The response must reproduce every record in full.

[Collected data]
━━━
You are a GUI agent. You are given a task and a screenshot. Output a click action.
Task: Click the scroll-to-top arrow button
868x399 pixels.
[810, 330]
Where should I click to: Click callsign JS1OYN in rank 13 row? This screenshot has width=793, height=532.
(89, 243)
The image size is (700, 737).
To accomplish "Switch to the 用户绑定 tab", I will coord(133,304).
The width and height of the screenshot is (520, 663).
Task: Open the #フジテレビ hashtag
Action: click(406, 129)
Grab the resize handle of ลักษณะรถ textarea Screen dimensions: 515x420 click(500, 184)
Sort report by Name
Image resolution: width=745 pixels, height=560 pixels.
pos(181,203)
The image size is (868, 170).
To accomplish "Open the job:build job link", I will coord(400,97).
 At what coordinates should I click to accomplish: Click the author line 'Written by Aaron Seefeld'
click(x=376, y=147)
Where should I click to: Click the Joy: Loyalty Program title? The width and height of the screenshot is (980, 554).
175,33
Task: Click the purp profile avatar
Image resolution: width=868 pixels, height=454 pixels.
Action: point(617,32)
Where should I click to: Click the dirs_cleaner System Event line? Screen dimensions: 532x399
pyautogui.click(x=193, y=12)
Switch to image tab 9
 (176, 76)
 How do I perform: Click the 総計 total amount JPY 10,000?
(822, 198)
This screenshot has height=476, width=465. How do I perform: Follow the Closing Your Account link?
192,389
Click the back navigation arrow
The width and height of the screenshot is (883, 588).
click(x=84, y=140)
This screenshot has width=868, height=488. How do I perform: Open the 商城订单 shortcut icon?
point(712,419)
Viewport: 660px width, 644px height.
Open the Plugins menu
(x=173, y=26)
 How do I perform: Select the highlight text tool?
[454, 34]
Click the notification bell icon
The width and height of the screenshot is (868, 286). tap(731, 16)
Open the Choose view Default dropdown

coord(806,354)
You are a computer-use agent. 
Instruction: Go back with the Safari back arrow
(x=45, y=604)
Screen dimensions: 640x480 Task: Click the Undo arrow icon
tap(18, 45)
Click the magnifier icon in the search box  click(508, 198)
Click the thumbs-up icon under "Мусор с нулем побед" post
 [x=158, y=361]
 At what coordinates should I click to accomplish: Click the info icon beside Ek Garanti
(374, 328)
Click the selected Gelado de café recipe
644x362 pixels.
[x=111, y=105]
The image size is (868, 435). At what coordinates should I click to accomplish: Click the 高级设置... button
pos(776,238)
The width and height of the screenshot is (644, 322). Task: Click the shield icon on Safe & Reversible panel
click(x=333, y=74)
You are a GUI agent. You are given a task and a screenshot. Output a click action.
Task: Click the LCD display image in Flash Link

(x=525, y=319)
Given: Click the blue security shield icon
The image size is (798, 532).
━━━
Answer to the problem -
You are a GUI agent. You are given a task and a screenshot. Output a click action.
Task: Click the scroll-to-top arrow button
868x399 pixels.
[810, 330]
Where should I click to: Click callsign JS1OYN in rank 13 row? This screenshot has width=793, height=532.
(89, 243)
The image size is (700, 737).
To accomplish "Switch to the 用户绑定 tab", I will coord(133,304).
The width and height of the screenshot is (520, 663).
Task: Open the #フジテレビ hashtag
Action: click(406, 129)
Grab the resize handle of ลักษณะรถ textarea Screen dimensions: 515x420 click(500, 184)
Sort report by Name
Image resolution: width=745 pixels, height=560 pixels.
pos(181,203)
The image size is (868, 170).
To accomplish "Open the job:build job link", I will coord(400,97).
 At what coordinates should I click to accomplish: Click the author line 'Written by Aaron Seefeld'
click(x=376, y=147)
Where should I click to: Click the Joy: Loyalty Program title? The width and height of the screenshot is (980, 554).
175,33
Task: Click the purp profile avatar
Image resolution: width=868 pixels, height=454 pixels.
Action: point(617,32)
Where should I click to: Click the dirs_cleaner System Event line? Screen dimensions: 532x399
pyautogui.click(x=193, y=12)
Switch to image tab 9
 (176, 76)
 How do I perform: Click the 総計 total amount JPY 10,000?
(822, 198)
This screenshot has height=476, width=465. How do I perform: Follow the Closing Your Account link?
192,389
Click the back navigation arrow
The width and height of the screenshot is (883, 588).
click(x=84, y=140)
This screenshot has width=868, height=488. How do I perform: Open the 商城订单 shortcut icon?
point(712,419)
Viewport: 660px width, 644px height.
Open the Plugins menu
(x=173, y=26)
 How do I perform: Select the highlight text tool?
[454, 34]
Click the notification bell icon
The width and height of the screenshot is (868, 286). tap(731, 16)
Open the Choose view Default dropdown

coord(806,354)
You are a computer-use agent. 
Instruction: Go back with the Safari back arrow
(x=45, y=604)
Screen dimensions: 640x480 Task: Click the Undo arrow icon
tap(18, 45)
Click the magnifier icon in the search box  click(508, 198)
Click the thumbs-up icon under "Мусор с нулем побед" post
 [x=158, y=361]
 At what coordinates should I click to accomplish: Click the info icon beside Ek Garanti
(374, 328)
Click the selected Gelado de café recipe
644x362 pixels.
[x=111, y=105]
The image size is (868, 435). At what coordinates should I click to accomplish: Click the 高级设置... button
pos(776,238)
The width and height of the screenshot is (644, 322). Task: Click the shield icon on Safe & Reversible panel
click(x=333, y=74)
You are a GUI agent. You are given a task and a screenshot. Output a click action.
Task: Click the LCD display image in Flash Link

(x=525, y=319)
Given: Click the blue security shield icon
The image size is (798, 532).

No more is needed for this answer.